*Text to read*:
=======

A report from the LHCb experiment.

LHCb figure 1

At the International Conference on High-Energy Physics in Prague in July, the LHCb collaboration presented an updated measurement of the weak mixing angle using the data collected at the experiment between 2016 and 2018. The measurement benefits from the unique forward coverage of the LHCb detector.

The success of electroweak theory in describing a wide range of measurements at different experiments is one of the crowning achievements of the Standard Model (SM) of particle physics. It explains electroweak phenomena using a small number of free parameters, allowing precise measurements of different quantities to be compared to each other. This facilitates powerful indirect searches for beyond-the-SM physics. Discrepancies between measurements might imply that new physics influences one process but not another, and global analyses of high-precision electroweak measurements are sensitive to the presence of new particles at multi-TeV scales. In 2022 the entire field was excited by a measurement of the W-boson mass that is significantly larger than the value predicted within these global analyses by the CDF collaboration, heightening interest in electroweak measurements.

The weak mixing angle is at the centre of electroweak physics. It describes the mixing of the U(1) and SU(2) fields, determines couplings of the Z boson, and can also be directly related to the ratio of the W and Z boson masses. Excitingly, the two most precise measurements to date, from LEP and SLD, are in significant tension. This raises the prospect of non-SM particles potentially influencing one of these measurements, since the weak mixing angle, as a fundamental parameter of nature, should otherwise be the same no matter how it is measured. There is therefore a major programme measuring the weak mixing angle at hadron colliders, with important contributions from CDF, D0, ATLAS, CMS and LHCb.

Since the weak mixing angle controls Z-boson couplings, it can be determined from measurements of the angular distributions of Z-boson decays. The LHCb collaboration measured around 860,000 Z-boson decays to two oppositely charged muons, determining the relative rate at which negatively charged muons are produced closer to the LHC beamline than positively charged muons as a function of the angular separation of the two muons. Corrections are then applied for detector effects. Comparison to theoretical predictions based on different values of the weak mixing angle allows the value best describing the data to be determined (figure 1).

The unique angular coverage of the LHCb detector is well-suited for this measurement for two key reasons. First, the statistical sensitivity to the weak mixing angle is largest in the forward region close to the beamline that the LHCb detector covers. Second, the leading systematic uncertainties in measurements of the weak mixing angle at hadron colliders typically arise from existing knowledge of the proton’s internal structure. These uncertainties are also smallest in the forward region.

The value of the weak mixing angle measured by LHCb is consistent with previous measurements and with SM expectations (see “Weak mixing angle” figure). Notably, the precision of the LHCb measurement remains limited by the size of the data sample collected, such that further improvements are expected with the data currently being collected using the upgraded LHCb detector. In addition, while other experiments profile effects associated with the proton’s internal structure to reduce uncertainties, the unique forward acceptance means that this is not yet necessary at LHCb. This advantage will also be important for future measurements: the small theoretical uncertainty means that the forthcoming Upgrade 2 of the LHCb experiment is expected to achieve a precision more than a factor of two better than the most precise measurements to date.

=======

*Data section*:
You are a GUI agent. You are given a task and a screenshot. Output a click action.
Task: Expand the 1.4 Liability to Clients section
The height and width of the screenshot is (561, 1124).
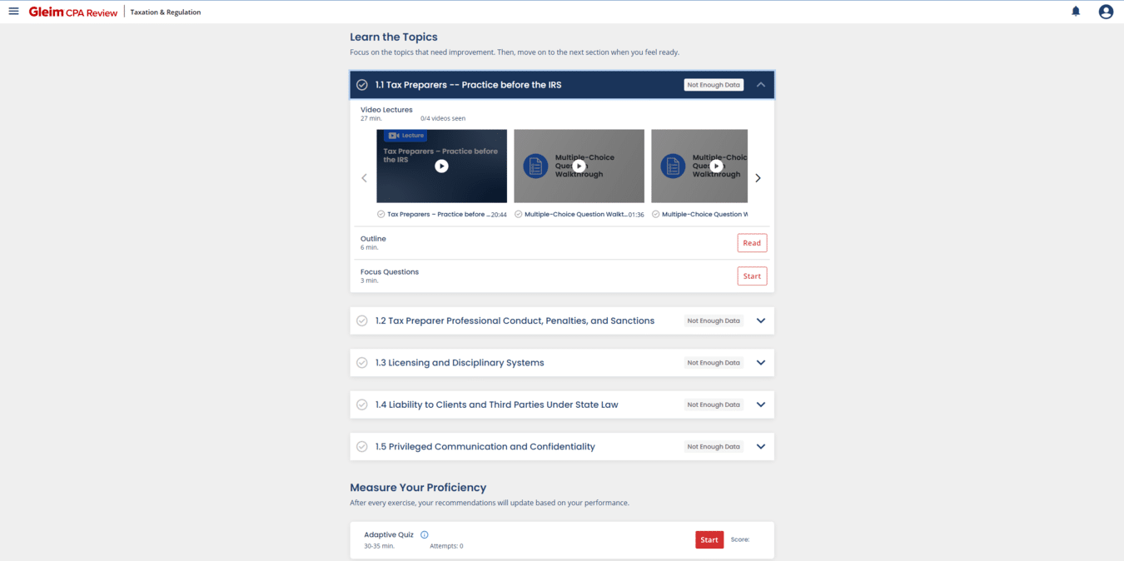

=======

*What you need to do*:
**A.** According to the LHCb report, about how many Z-boson decays to two oppositely charged muons did the collaboration measure?
**B.** Change "Excitingly" to "Remarkably" in the stretch of the LHCb report from "The weak mixing angle is at" through "CMS and LHCb.", and write out that stretch.
The material above has no connection to the LHCb report.

*Exercise solutions*:
**A.** Around 860,000.

**B.**
The weak mixing angle is at the centre of electroweak physics. It describes the mixing of the U(1) and SU(2) fields, determines couplings of the Z boson, and can also be directly related to the ratio of the W and Z boson masses. Remarkably, the two most precise measurements to date, from LEP and SLD, are in significant tension. This raises the prospect of non-SM particles potentially influencing one of these measurements, since the weak mixing angle, as a fundamental parameter of nature, should otherwise be the same no matter how it is measured. There is therefore a major programme measuring the weak mixing angle at hadron colliders, with important contributions from CDF, D0, ATLAS, CMS and LHCb.